▸ **EXERCISE DIRECTIONS**: Output only the lines below from the one containing "About us (171, 37)" to the one containing "PEOPLE, YOU’RE THE PROBLEM! (122, 623)", exactly as written, both ends kept.
□ □ □ □ □
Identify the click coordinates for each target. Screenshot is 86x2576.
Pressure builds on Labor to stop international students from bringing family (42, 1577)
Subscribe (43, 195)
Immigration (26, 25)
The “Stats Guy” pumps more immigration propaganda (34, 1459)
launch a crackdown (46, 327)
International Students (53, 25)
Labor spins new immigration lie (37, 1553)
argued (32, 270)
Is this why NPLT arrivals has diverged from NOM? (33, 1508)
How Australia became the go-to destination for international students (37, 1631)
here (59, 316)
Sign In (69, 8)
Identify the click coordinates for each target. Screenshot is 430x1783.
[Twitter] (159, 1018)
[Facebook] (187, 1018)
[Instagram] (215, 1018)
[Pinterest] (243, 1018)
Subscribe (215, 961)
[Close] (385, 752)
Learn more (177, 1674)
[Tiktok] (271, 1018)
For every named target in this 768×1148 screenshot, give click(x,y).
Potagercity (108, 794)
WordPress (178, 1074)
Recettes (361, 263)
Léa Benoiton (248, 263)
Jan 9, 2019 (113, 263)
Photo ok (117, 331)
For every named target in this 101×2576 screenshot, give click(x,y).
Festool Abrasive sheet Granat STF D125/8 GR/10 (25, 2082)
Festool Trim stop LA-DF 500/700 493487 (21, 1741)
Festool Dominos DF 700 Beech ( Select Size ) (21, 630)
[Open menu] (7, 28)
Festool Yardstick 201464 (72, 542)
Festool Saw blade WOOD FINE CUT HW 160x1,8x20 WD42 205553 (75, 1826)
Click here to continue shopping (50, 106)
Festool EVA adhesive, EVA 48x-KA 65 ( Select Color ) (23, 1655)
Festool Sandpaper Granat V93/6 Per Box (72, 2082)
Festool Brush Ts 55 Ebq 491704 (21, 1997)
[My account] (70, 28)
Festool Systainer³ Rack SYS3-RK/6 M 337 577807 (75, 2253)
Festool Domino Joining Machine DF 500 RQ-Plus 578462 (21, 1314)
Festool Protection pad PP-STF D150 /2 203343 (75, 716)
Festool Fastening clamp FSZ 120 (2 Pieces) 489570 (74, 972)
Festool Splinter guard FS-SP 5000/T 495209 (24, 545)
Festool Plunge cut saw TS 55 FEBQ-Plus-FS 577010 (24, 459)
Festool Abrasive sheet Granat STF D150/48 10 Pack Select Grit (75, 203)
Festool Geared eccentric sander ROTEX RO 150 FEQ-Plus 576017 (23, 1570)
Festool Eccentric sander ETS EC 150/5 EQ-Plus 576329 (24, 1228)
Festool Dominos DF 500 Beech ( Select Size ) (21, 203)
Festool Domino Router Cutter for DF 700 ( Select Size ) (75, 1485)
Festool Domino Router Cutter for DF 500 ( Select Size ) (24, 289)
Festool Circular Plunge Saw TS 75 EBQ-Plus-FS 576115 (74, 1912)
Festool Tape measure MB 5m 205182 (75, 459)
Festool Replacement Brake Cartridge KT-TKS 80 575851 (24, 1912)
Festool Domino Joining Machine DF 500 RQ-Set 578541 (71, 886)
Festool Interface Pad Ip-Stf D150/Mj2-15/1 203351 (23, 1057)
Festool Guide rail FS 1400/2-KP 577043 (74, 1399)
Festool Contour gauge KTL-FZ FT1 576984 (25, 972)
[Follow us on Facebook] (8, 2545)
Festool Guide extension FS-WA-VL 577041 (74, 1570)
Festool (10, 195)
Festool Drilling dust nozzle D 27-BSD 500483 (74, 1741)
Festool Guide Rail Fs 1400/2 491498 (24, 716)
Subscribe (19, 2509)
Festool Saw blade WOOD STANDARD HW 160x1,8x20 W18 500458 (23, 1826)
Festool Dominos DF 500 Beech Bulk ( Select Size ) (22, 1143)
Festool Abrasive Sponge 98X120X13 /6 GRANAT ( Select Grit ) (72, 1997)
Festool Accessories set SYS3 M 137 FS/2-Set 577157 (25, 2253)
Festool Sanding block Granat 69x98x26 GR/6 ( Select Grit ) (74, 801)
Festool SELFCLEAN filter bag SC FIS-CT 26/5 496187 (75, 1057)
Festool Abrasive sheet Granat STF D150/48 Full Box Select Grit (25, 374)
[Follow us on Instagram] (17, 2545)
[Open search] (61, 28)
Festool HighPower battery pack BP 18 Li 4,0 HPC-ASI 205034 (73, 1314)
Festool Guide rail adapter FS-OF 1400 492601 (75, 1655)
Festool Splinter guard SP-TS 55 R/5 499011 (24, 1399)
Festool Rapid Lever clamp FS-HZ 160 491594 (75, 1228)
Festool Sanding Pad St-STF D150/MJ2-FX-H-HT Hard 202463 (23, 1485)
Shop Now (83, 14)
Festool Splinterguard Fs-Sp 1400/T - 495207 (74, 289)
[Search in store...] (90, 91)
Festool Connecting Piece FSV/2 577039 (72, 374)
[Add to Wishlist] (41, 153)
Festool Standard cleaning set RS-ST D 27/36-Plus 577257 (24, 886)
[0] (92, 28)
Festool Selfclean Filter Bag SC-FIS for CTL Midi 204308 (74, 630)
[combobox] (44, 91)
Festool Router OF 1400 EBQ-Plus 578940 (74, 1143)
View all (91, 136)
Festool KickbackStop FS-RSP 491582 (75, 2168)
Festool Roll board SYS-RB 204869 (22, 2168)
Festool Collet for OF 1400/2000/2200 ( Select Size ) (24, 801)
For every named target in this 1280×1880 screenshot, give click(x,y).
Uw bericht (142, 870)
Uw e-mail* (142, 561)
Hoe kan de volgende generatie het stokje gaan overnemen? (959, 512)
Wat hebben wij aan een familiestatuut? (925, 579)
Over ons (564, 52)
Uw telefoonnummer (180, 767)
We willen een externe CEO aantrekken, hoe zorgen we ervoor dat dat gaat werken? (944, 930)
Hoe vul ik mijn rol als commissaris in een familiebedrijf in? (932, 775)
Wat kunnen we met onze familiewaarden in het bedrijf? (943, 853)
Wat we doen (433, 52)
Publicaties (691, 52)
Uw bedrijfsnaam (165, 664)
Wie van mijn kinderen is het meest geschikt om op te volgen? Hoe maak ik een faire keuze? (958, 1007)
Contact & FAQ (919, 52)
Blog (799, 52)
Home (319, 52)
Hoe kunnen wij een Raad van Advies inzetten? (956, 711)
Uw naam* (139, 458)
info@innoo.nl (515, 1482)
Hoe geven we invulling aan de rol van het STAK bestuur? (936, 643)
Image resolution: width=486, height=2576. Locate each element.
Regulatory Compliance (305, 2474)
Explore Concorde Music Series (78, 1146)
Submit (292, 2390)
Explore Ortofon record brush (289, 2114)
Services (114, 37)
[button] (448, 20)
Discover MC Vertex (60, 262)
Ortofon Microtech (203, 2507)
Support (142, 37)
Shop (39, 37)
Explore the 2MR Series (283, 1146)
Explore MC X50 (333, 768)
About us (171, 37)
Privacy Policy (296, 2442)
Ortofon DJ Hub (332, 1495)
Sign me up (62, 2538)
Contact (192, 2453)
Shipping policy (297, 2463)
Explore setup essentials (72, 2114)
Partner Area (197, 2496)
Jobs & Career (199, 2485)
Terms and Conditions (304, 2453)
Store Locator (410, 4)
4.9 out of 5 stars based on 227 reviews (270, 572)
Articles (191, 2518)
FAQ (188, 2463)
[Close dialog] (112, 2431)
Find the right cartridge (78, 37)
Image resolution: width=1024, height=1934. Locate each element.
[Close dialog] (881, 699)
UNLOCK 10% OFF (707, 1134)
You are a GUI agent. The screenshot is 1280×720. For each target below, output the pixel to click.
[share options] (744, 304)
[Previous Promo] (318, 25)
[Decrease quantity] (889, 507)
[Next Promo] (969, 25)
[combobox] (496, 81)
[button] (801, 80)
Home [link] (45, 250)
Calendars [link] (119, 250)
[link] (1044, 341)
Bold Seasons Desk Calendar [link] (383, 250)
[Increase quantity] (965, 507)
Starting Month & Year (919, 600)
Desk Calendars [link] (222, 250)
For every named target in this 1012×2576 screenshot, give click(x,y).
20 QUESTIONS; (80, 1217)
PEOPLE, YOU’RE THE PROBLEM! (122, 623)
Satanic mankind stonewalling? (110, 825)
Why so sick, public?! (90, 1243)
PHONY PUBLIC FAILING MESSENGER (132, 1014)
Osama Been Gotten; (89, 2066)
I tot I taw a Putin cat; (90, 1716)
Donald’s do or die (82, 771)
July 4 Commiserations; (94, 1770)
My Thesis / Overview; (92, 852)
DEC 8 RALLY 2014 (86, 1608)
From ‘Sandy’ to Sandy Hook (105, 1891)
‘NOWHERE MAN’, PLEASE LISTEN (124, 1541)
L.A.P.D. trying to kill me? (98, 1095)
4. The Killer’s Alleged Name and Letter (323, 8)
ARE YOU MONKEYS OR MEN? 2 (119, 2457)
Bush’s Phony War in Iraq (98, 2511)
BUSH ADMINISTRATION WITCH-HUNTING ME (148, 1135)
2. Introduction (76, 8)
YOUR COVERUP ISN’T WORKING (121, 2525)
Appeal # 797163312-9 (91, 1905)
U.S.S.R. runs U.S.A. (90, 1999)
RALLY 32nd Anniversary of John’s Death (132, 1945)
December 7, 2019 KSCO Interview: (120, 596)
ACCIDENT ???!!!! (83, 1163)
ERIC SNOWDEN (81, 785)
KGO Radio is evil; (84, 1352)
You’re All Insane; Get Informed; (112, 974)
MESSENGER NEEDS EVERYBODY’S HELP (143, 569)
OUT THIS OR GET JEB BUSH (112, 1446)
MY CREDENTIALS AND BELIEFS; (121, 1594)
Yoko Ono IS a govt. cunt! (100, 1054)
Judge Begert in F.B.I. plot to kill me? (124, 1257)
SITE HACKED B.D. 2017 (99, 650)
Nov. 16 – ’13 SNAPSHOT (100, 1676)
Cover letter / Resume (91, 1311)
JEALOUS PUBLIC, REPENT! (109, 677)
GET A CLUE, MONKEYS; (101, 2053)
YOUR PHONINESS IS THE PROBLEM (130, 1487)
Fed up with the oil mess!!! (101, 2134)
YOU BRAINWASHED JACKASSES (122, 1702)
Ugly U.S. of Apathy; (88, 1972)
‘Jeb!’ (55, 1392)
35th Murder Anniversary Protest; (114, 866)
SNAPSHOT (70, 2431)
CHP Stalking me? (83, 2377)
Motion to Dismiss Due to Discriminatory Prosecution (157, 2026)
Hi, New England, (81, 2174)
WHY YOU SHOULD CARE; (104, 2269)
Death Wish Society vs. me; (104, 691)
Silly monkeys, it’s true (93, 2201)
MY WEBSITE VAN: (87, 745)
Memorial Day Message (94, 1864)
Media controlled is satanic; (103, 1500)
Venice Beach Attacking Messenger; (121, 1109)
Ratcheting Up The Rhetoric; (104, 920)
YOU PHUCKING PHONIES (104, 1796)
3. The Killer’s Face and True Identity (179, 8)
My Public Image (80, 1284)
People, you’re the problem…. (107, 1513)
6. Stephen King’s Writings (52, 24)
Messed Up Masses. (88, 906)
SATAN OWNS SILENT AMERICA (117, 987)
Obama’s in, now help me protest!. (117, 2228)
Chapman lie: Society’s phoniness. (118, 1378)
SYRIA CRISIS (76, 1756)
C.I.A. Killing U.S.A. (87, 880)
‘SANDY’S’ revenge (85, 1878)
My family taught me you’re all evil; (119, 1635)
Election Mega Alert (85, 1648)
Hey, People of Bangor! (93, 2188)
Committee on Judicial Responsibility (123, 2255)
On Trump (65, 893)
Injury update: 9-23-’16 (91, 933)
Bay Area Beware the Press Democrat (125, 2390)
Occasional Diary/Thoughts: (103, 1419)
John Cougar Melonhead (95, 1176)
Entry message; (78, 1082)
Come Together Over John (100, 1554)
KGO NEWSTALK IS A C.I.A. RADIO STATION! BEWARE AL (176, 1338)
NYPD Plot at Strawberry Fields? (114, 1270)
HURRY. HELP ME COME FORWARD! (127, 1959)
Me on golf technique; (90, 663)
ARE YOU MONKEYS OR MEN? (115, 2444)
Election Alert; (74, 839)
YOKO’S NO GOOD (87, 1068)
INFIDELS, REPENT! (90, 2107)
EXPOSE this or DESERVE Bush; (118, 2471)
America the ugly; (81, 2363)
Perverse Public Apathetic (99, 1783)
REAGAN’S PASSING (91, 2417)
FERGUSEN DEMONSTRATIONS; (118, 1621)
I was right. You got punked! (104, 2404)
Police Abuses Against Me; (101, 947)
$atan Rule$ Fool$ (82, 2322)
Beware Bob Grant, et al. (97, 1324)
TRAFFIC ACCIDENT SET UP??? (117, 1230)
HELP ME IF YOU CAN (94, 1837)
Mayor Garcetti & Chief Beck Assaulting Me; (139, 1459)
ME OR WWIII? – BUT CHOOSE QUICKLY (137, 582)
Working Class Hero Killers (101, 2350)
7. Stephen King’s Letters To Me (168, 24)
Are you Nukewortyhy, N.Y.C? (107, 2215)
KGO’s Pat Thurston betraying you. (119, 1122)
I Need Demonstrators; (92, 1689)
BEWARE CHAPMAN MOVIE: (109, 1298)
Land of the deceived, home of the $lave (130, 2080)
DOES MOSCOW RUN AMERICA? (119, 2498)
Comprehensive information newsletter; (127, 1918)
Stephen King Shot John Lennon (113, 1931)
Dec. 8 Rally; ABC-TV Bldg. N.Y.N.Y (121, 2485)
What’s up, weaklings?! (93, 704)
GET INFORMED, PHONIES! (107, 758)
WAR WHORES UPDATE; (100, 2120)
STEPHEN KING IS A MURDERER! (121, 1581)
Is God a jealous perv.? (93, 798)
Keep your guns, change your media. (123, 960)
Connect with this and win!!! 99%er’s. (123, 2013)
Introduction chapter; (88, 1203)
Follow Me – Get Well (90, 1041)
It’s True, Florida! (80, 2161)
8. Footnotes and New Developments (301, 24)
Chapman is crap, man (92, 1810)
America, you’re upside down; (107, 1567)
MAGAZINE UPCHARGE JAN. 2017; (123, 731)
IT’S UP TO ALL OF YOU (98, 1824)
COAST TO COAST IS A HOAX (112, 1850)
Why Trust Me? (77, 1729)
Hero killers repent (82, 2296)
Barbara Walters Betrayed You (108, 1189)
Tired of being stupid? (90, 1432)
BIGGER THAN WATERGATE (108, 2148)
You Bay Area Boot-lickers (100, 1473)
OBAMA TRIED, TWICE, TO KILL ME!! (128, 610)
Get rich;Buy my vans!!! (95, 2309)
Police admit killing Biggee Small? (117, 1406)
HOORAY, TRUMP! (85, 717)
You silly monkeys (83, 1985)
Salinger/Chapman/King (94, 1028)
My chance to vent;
□ □ □ □ □
▸ **WORKED SOLUTION**:
About us (171, 37)
Privacy Policy (296, 2442)
Ortofon DJ Hub (332, 1495)
Sign me up (62, 2538)
Contact (192, 2453)
Shipping policy (297, 2463)
Explore setup essentials (72, 2114)
Partner Area (197, 2496)
Jobs & Career (199, 2485)
Terms and Conditions (304, 2453)
Store Locator (410, 4)
4.9 out of 5 stars based on 227 reviews (270, 572)
Articles (191, 2518)
FAQ (188, 2463)
[Close dialog] (112, 2431)
Find the right cartridge (78, 37)
Image resolution: width=1024, height=1934. Locate each element.
[Close dialog] (881, 699)
UNLOCK 10% OFF (707, 1134)
You are a GUI agent. The screenshot is 1280×720. For each target below, output the pixel to click.
[share options] (744, 304)
[Previous Promo] (318, 25)
[Decrease quantity] (889, 507)
[Next Promo] (969, 25)
[combobox] (496, 81)
[button] (801, 80)
Home [link] (45, 250)
Calendars [link] (119, 250)
[link] (1044, 341)
Bold Seasons Desk Calendar [link] (383, 250)
[Increase quantity] (965, 507)
Starting Month & Year (919, 600)
Desk Calendars [link] (222, 250)
For every named target in this 1012×2576 screenshot, give click(x,y).
20 QUESTIONS; (80, 1217)
PEOPLE, YOU’RE THE PROBLEM! (122, 623)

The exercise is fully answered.